The Traveling Players

Introduced by Yvette Biro (O Thiassos). One of the major works of postwar European cinema. On its original presentation at the London Film Festival, David Robinson, critic for The Times, London, wrote: "The Traveling Players is a panorama of Greek history from 1936 and the Metaxas dictatorship, (through the Nazi occupation) to 1952 and the American domination of Greek politics, as reflected in the odyssey of a little troupe of actors who tour with a sentimental nineteenth century melodrama, a village Romeo and Juliet called Golfo the Shepherdess. They never get to finish the play, and the tranquil sheep painted on their backcloth gaze down upon generations of anguish and bloodshed. At another level, these sad, shabby, often hungry folk act out the (House of Atreus) myth. Epic in scale, the film is also epic in the Brechtian sense in its treatment. The action is seen as a series of individual, often inexplicable events or tableaux, commentated by monologues, by slogans written on the walls, or by songs.

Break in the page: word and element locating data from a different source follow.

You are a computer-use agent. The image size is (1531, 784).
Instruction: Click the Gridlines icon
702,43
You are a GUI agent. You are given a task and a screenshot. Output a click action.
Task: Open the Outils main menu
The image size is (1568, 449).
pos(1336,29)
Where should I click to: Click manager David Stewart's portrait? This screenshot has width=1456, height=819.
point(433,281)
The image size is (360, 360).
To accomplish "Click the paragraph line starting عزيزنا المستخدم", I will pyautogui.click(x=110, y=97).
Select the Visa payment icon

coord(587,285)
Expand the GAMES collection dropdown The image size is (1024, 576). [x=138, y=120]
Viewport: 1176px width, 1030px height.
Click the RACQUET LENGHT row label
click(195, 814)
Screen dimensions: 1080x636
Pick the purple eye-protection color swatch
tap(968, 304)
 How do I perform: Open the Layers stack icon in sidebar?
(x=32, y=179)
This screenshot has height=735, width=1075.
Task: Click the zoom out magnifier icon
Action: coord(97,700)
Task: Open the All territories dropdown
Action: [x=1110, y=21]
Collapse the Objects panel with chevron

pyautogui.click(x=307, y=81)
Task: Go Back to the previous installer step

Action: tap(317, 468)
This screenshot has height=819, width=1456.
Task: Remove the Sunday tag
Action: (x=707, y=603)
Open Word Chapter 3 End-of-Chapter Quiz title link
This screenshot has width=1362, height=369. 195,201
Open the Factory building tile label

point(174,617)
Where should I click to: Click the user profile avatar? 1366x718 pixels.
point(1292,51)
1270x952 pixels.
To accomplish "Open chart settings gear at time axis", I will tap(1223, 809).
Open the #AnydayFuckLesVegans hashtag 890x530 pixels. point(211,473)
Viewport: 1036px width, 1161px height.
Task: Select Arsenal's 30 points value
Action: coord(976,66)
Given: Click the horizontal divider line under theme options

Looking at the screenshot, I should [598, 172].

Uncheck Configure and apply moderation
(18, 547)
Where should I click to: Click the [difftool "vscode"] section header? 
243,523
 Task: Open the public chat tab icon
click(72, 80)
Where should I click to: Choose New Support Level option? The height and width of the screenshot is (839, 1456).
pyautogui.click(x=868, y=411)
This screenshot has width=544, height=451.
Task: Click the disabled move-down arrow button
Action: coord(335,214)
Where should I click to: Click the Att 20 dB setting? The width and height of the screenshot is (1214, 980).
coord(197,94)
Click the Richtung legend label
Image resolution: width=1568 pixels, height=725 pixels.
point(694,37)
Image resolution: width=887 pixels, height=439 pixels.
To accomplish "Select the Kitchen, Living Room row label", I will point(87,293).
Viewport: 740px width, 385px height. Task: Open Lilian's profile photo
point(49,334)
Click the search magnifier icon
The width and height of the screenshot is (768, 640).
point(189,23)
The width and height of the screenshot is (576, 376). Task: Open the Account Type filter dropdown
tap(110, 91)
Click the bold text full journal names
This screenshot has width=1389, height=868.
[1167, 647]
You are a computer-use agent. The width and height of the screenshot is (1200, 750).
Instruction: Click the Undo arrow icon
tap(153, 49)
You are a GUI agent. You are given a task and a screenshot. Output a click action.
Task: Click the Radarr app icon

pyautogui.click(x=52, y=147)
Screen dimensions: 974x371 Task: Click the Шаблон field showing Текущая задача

The passage of history reverberates in individual incidents or is summarized in symbols; a straying hen provides a metaphor for the disastrous famine of the 1940s...The Traveling Players unfolds its secrets and its meanings gradually, together with its suspense, so that at the end of its four hours you are left eager to be told more. There are few enough films of half the length of which this could be said." Like Days of '36, this was a film that, in the director's words, "brought to light a forbidden part of history," made under the noses of the Colonels through various subterfuges that relied heavily on the artistic stupidity of Papadopoulos' agents. The fall of the dictatorship halted filming for some five months but, on completion, The Traveling Players incurred the disfavor of the new government, as well, and had to be virtually "smuggled" into Cannes.